Document ::
--- start ---
Cut corn from the cob into a mixing bowl by slicing from the top of the ear downward. Don’t go too close to the cob—cut only half of the kernel. Scrape the rest off. This gives a better texture the pudding.
Sprinkle in the sugar and salt, stir well. Mix the beaten eggs and milk together, and pour the mixture into the corn. Add the melted butter. Mix thoroughly and spoon the mixture in to a well-buttered casserole.
Sprinkle over with nutmeg. Set the casserole into a pan of hot water and set this into a preheated 350° F oven for 35 to 40 minutes or until set. Test by inserting a clean knife into the center of the pudding. If it comes out clean it’s done.
Dr. George Washington Carver
Dr. George Washington Carver, M.S. AGR., D.Sc., Director, Experiment Station, Tuskegee Institute, is most known for his work with peanuts, but his work as a horticulturist extended to making the most of poor soil for sustenance crops that could be put to both edible and non-edible use. These included not just the peanut, but soybeans, cowpeas, and sweet potatoes. Dr. Carver’s sweet potato wisdom, originally shared in the 1920s is still informative and inspiring today.
“There are but few if any of our staple farm crops receiving more attention than the sweet potato, and indeed rightfully so—the splendid service it rendered during the great World War in the saving of wheat flour, will not soon be forgotten. The 118 different and attractive products (to date) made from it, are sufficient to convince the most skeptical that we are just beginning to discover the real value and marvelous possibilities of this splendid vegetable.
Here in the South, there are but few if any farm crops that can be depended upon one year with another for satisfactory yields, as is true of the sweet potato. It is also true that most of our southern soils produce potatoes superior in quality, attractive in appearance and satisfactory in yields, as any other section of the country.”
“As a food for human consumption, the sweet potato has been, and always will be, held in very high esteem and its popularity will increase in this direction as we learn more about its many possibilities.
--- end ---
Data rows ::
--- start ---
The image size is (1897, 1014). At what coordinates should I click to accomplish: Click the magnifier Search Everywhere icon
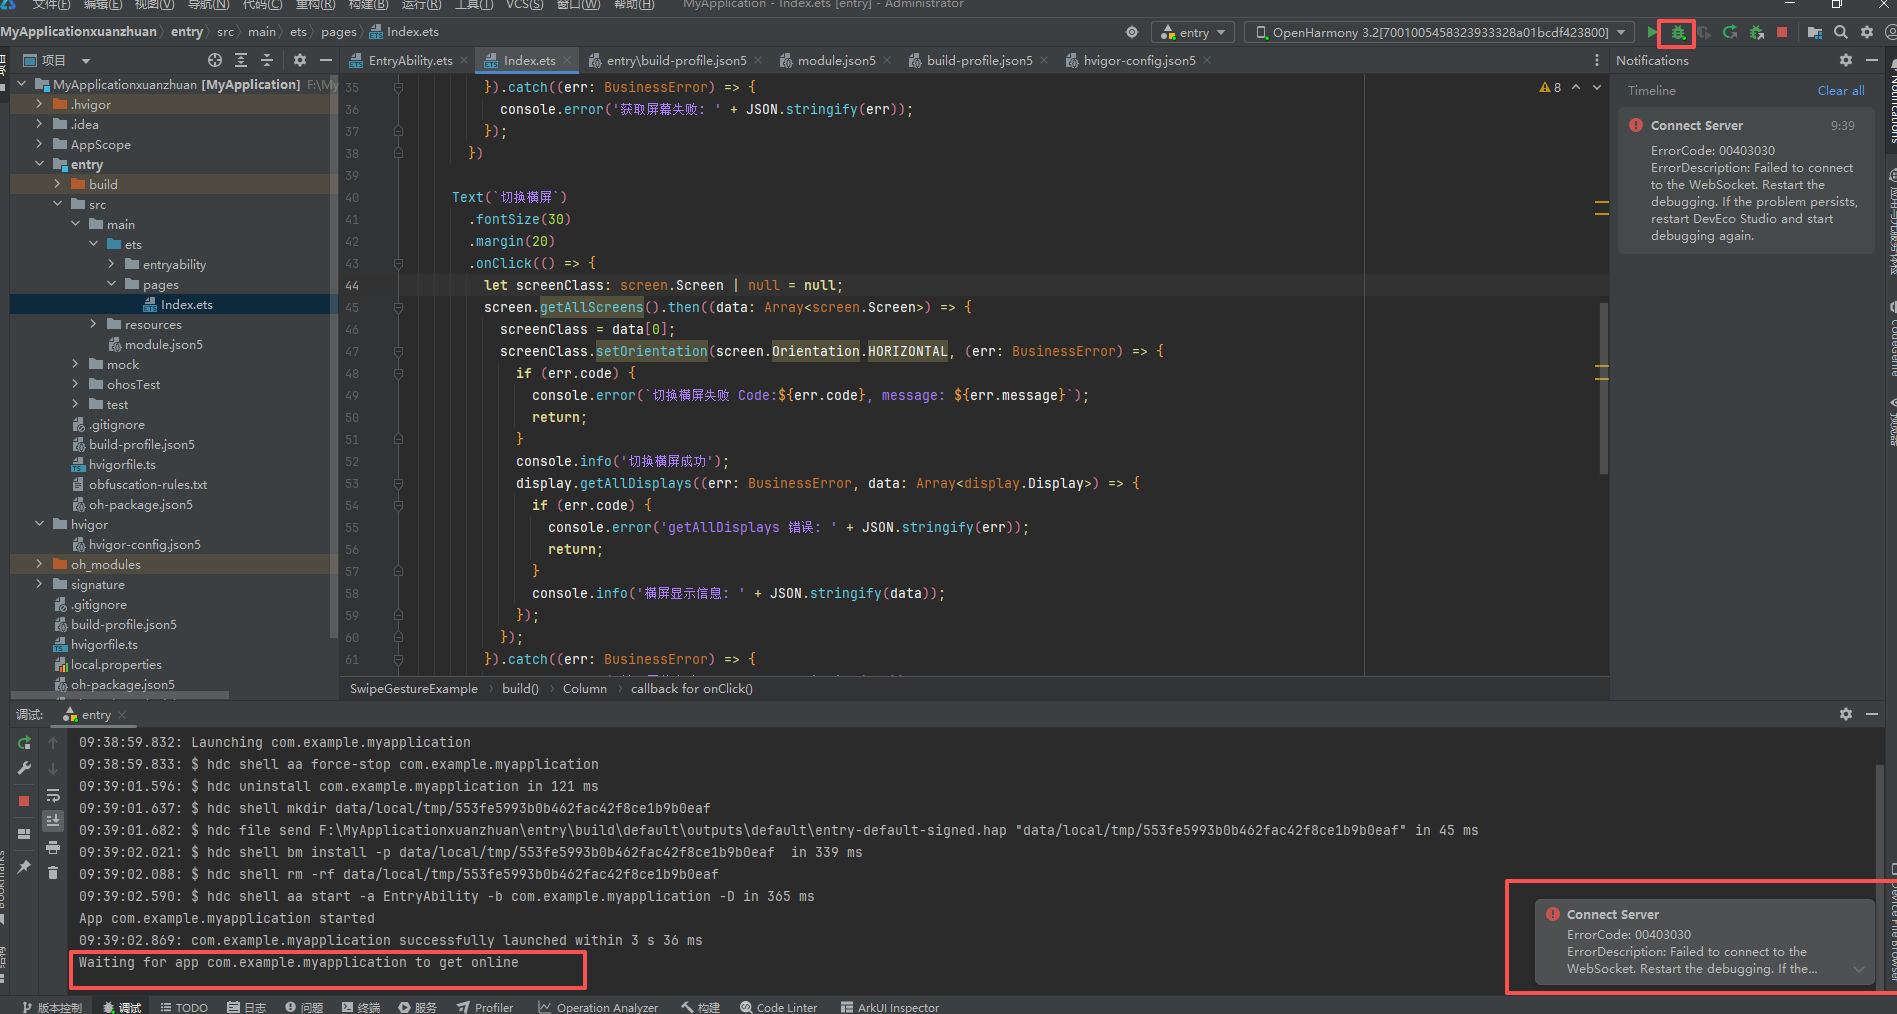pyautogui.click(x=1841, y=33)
--- end ---
--- start ---
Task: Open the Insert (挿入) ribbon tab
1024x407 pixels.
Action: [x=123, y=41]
--- end ---
Parts of the exercise ::
(a) Rename "mixing bowl" to "large bowl" in the corn pudding and sweet potato text, and give the passage from "Cut corn from" to "texture the pudding." with that change.
(b) In the corn pudding and sweet potato text, how many products made from the sweet potato are mentioned?
The rows above have no connection to the corn pudding and sweet potato text.

Solutions to the problems ::
(a)
Cut corn from the cob into a large bowl by slicing from the top of the ear downward. Don’t go too close to the cob—cut only half of the kernel. Scrape the rest off. This gives a better texture the pudding.

(b) 118 products.